Trump referred to a study released by the CDC on Sept. 11, which found that 70.6 percent of COVID-19 patients always wore masks and 14.4% wore one often. 

However, the CDC found limitations to the report acknowledging the modesty of the sample size, stating that it “might not be representative of the United States population.” The findings were obtained from a sample of 314 adults who had sought care in eleven US healthcare facilities solely during July. 

Trump has repeated the statement numerous times since the publication of the study to which the CDC has responded on Oct. 14. by tweeting from their official account that “the interpretation that more mask-wearers are getting infected compared to non-mask wearers is incorrect.”

On Thursday, Trump reinforced his belief by drawing from examples of political figures who hail mask-wearing but have had incidences of infections like the Governor of Virginia Ralph Northam and the recent diagnoses in the opposing political camp. 

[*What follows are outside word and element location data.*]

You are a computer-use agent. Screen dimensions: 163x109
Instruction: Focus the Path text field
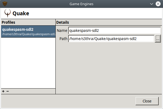(111, 39)
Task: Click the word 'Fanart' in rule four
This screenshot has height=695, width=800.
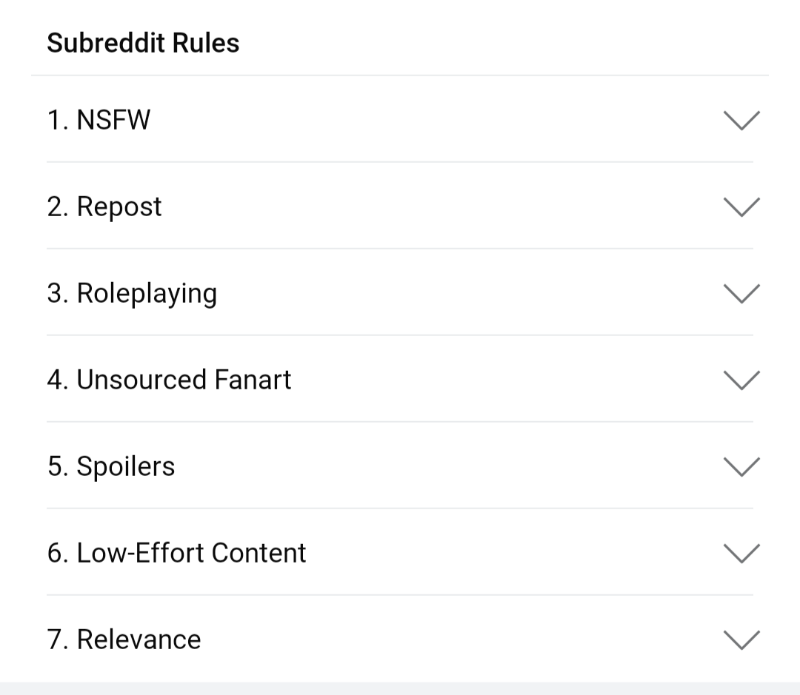Action: point(253,380)
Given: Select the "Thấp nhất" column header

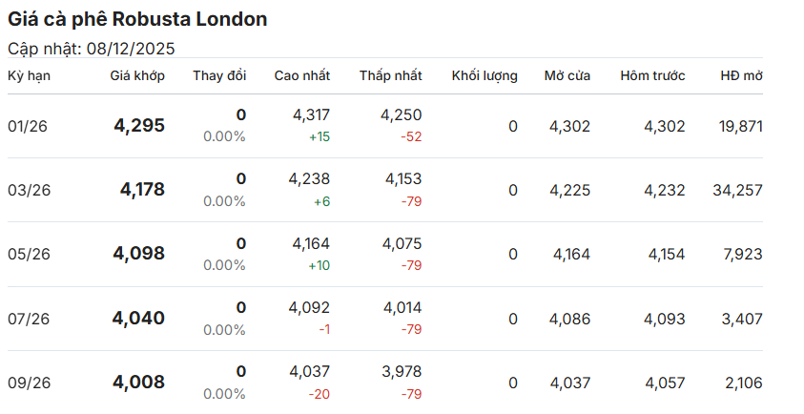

“The Governor of Virginia was known for a mask, Tom Tillis always had a mask,” said Trump. “Kamala has got people now that have it.” 

The discussion comes in response to relaxed mask requirements during presidential campaign rallies and the maskless White House event, which is believed to be the source of the outbreak that infected the President and First Lady in early October. 

Trump did not mention the maskless rallies, but he justified the phenomenon by mentioning the rigorous testing performed in his circles by saying that “they do a lot of testing in the White House.” He shrugged off his own infection as “something happened.”